Put simply, “The experience of the resurrected crucified Jesus leads Paul to an ethic of dying rather than killing” (144).

And that, I never tire of arguing, is the fundamental reversal of the economy of the world that we find narrated in the gospel story: in a world where we are instructed (consciously and unconsciously) to pursue life for ourselves at any cost–even the life of another, the Gospel of a crucified messiah says that the true means to gain life for ourselves is to pursue life for another–even if it comes at the cost of our own.

This entry was written by J. R. Daniel Kirk , posted on Sunday January 31 2010at 02:01 pm , filed under Uncategorized . Bookmark the permalink . Post a comment below or leave a trackback: Trackback URL.

5 Responses to “Inhabiting the Cruciform God (Part 2: Nonviolence)”

  • pduggie says:

    “He now understood that God did not justify on the basis of distributed violence, but through the absorption of violence on the cross ”

    Unpack please? What was ‘distributed violence”, who thought like that, and absorption of whose violence?

    • Paul seemed to think so before he met Jesus. He was apparently acting out the same sort of violent zeal that got Phinehas approved as righteous before God. When Phinehas stood up and interposed (by killing the bad guys!) “it was reckoned to him as righteousness” (Psalm 106:30-31).

  • Ian Packer says:

    As one dragged kicking and screaming toward pacifism as a vocation of the Christian community, I have to ask what it means (really) to say, “Even if one is not prepared to be a pacifist when confronted with every geo-political question (as I am not),…”

    In what sense are you confronted with geo-political realities that require you to make a decision about employing violence?

    The nation states of which we are a part will undoubtedly use violence and generally have to argued into relying less upon those means. We don’t have to make a case for the use of violence. It is the default mode of all or most of the world.

    Our call is to learn a different way (against many inclinations, ‘natural’ and ‘cultural’). What is at stake in our showing our supposed ‘realism’ that we think the nation state should use violence as though someone somewhere waits with bated breath for our justification or endorsement?

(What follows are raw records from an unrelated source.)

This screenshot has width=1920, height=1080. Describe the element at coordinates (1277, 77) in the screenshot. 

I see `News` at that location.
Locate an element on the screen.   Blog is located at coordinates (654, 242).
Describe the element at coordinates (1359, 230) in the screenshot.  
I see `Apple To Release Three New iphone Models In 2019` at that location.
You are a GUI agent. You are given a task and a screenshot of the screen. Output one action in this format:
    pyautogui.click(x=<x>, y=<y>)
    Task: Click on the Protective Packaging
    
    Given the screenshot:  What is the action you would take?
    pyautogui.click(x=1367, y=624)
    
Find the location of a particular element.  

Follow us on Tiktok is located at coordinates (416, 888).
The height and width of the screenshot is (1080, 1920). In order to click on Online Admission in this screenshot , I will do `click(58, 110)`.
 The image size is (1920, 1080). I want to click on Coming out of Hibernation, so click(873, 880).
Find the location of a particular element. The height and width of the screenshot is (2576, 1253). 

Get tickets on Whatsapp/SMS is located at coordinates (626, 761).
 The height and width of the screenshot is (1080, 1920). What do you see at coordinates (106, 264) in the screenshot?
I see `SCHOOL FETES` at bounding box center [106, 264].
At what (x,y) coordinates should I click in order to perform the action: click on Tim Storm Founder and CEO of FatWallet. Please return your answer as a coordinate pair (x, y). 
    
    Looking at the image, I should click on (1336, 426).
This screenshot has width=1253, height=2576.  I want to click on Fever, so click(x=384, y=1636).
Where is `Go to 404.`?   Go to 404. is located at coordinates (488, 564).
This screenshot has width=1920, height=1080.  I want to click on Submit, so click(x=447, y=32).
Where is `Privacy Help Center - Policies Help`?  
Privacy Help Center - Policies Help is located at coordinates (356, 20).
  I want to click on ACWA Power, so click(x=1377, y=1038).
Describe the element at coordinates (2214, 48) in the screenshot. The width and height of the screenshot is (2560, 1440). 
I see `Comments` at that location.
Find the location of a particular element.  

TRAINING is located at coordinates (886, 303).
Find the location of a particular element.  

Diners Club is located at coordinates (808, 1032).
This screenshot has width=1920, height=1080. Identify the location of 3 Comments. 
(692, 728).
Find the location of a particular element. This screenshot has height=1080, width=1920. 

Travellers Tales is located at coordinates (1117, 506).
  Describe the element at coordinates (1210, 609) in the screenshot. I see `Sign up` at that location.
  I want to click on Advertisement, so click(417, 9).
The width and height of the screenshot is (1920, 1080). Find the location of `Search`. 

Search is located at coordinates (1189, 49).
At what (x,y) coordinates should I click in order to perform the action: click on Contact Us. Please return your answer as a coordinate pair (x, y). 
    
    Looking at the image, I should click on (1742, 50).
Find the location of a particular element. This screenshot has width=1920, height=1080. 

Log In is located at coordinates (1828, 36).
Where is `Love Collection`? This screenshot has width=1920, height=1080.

  • Ian, you ask a very good question. Part of my answer is practical/pragmatic: I have an African American friend who told me she couldn’t be a pacifist because she had to always be able to say that the American Civil War was just. One might think that a Jew reflecting on WWII would have a similar concern.

    I am convinced that it is always the Christian’s task to witness to an alternative narrative, alternative story of justice and power. Moreover, I think that just war theory in practice is “justify all wars” theory.

    But I’m just not prepared to say that war is always the worst evil on the table in every circumstance and should therefore be averted.

  • Ian Packer says:

    That’s a great reply, Daniel. Have you had much of a look at Glen Stassen’s (et al) ‘Just Peacemaking’ theory and practices?